— start Listing —

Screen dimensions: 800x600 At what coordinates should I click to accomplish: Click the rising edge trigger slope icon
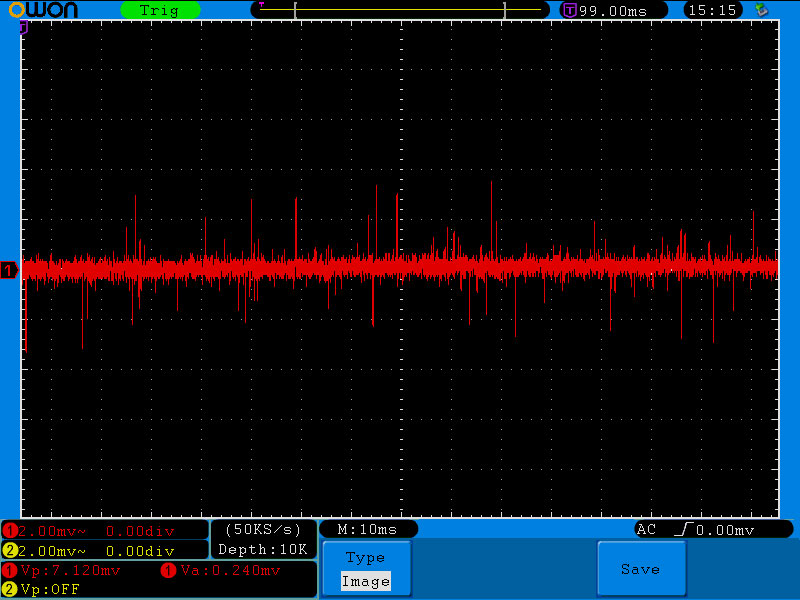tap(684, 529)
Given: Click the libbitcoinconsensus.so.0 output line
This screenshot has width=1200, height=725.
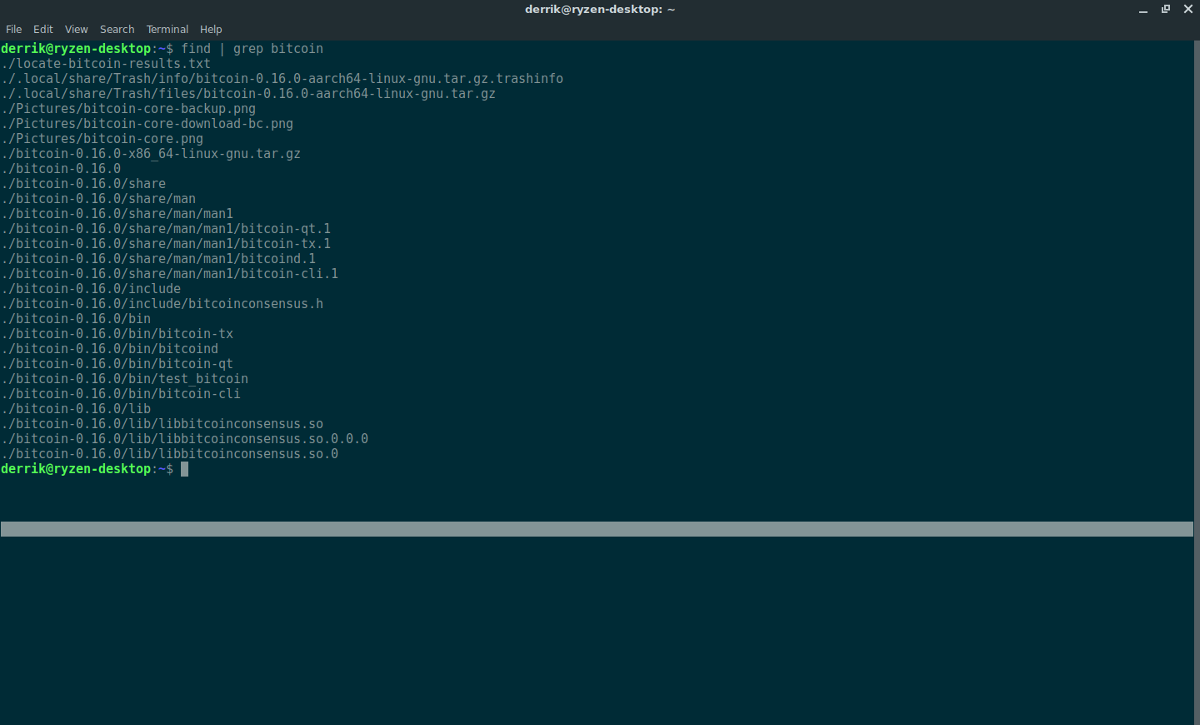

— end Listing —
— start Listing —

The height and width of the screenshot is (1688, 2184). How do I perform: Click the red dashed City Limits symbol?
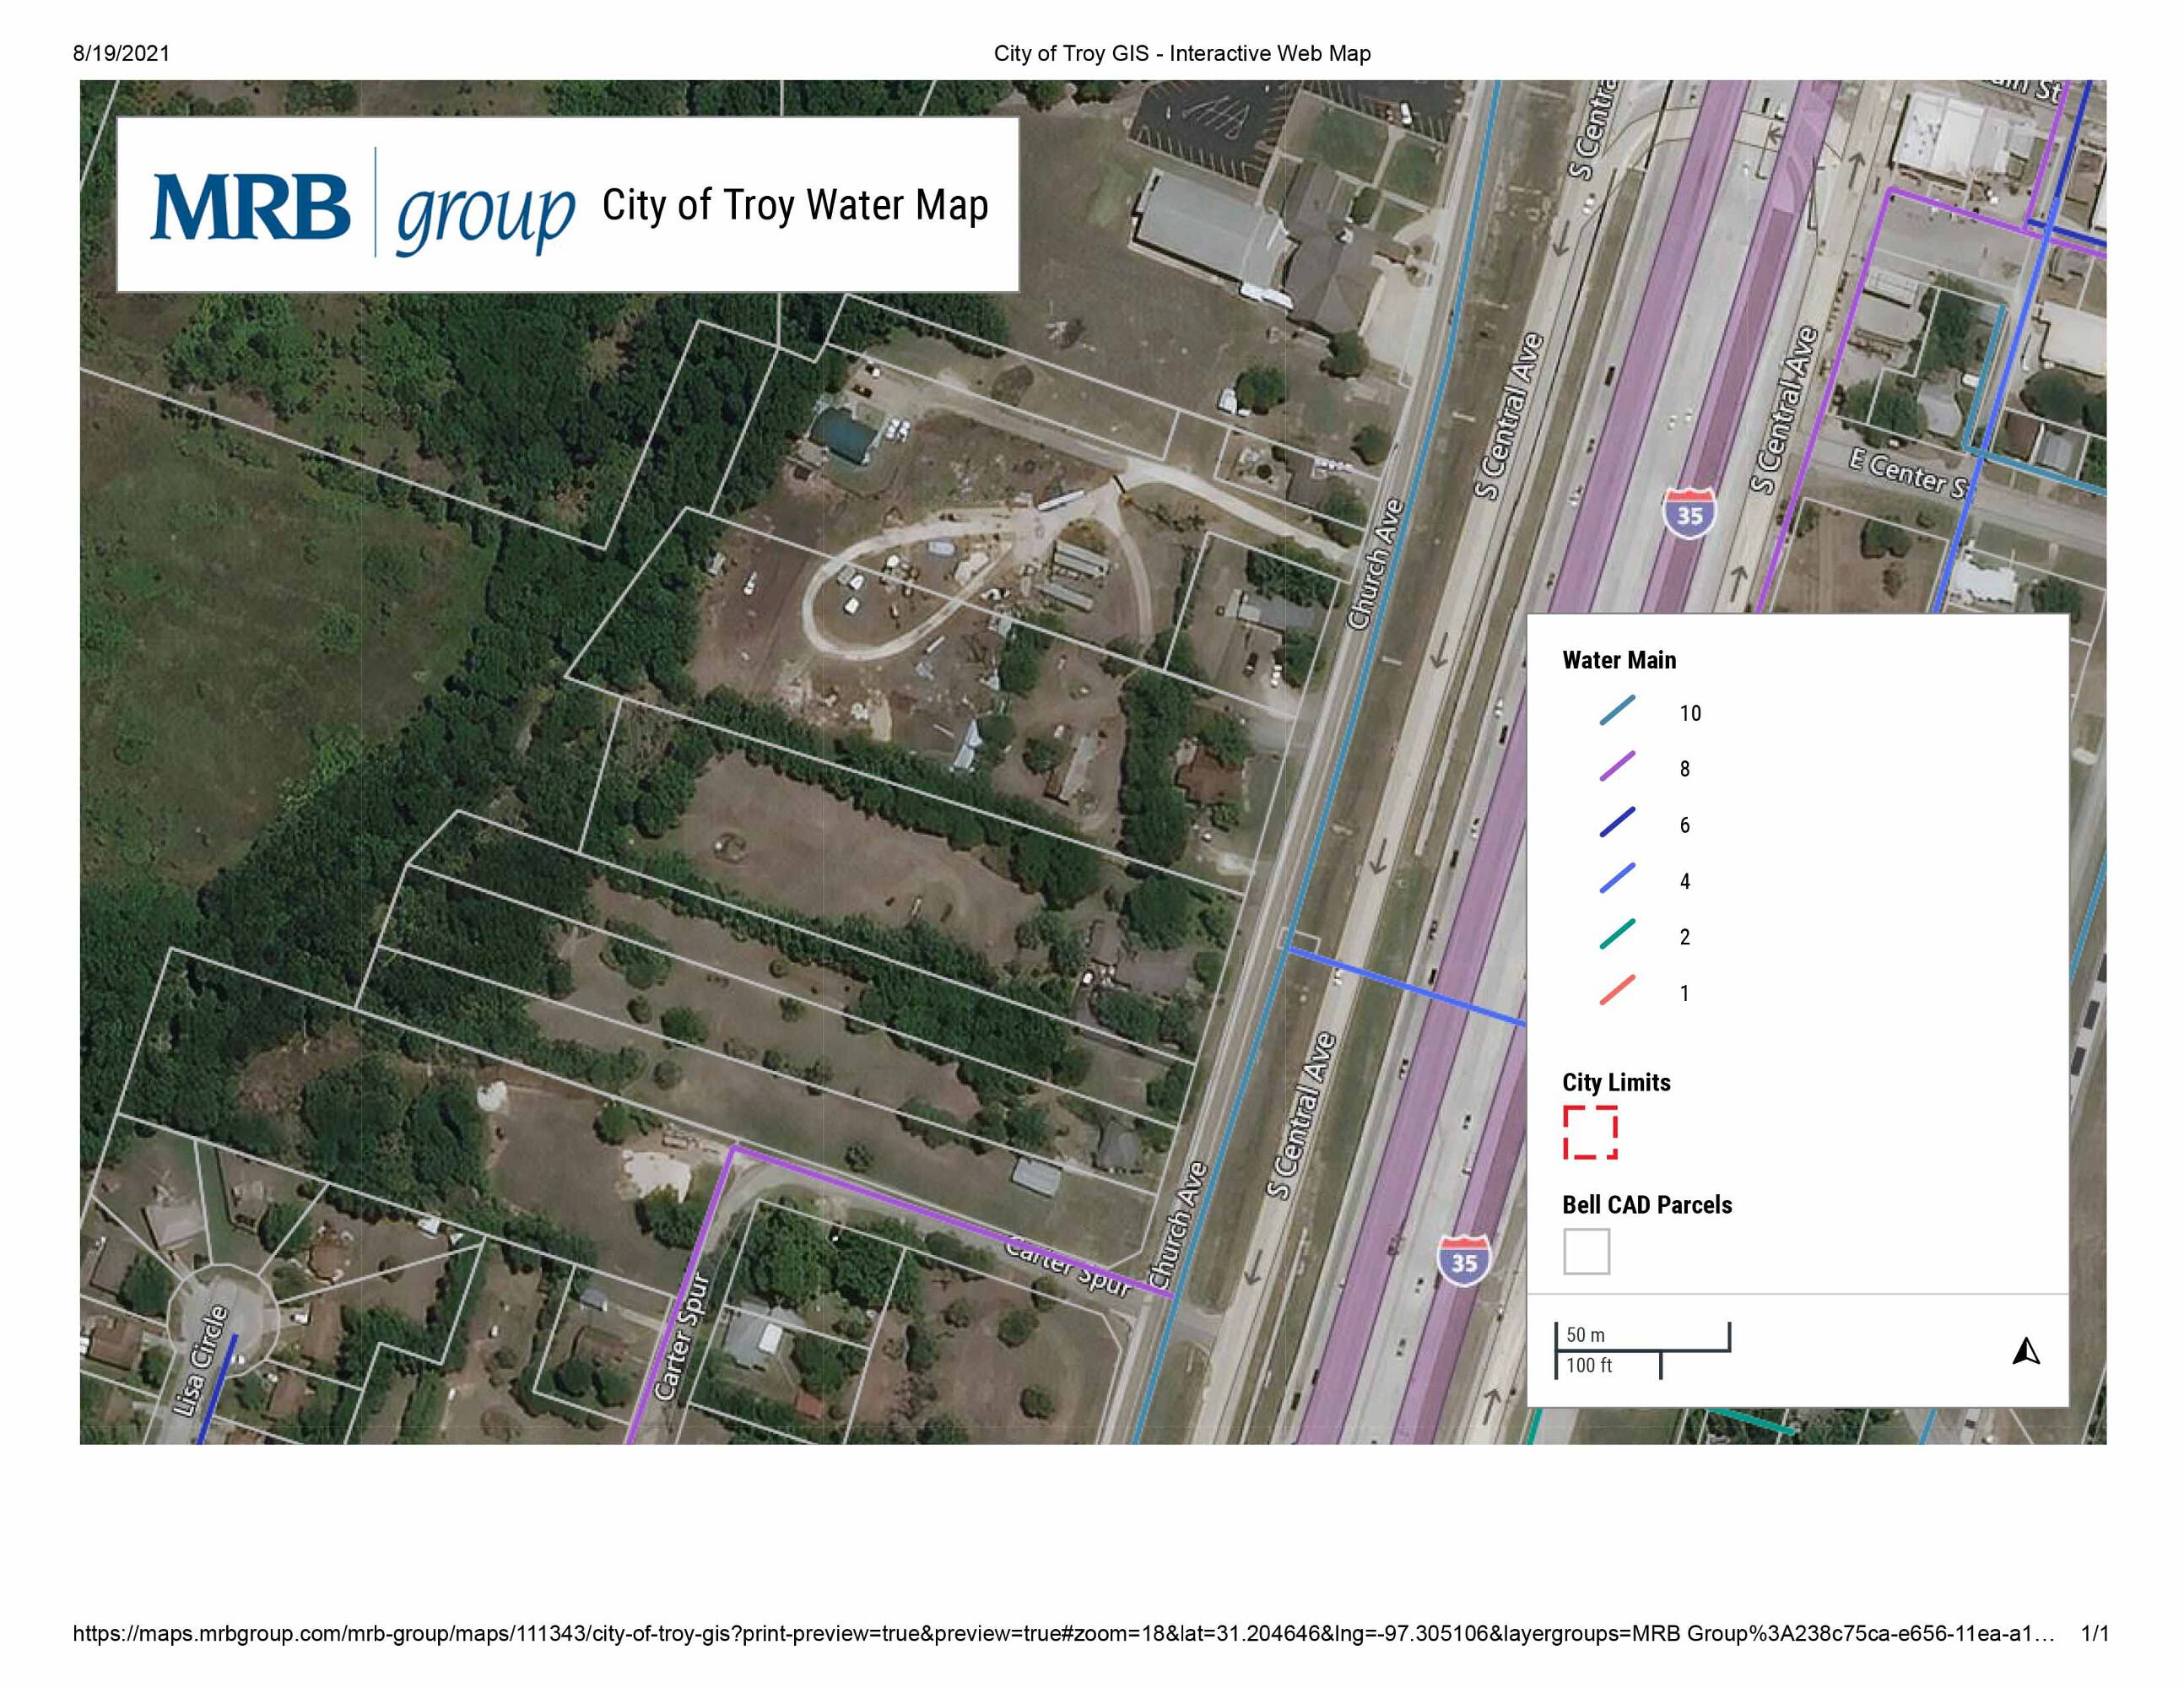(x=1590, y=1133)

— end Listing —

Prompt
Reproduce the entries verbatim, starting at the line containing "Given: Click the" and ending with the line containing "This screenshot has width=1200, height=725.", both included.

Answer to the exercise
Given: Click the libbitcoinconsensus.so.0 output line
This screenshot has width=1200, height=725.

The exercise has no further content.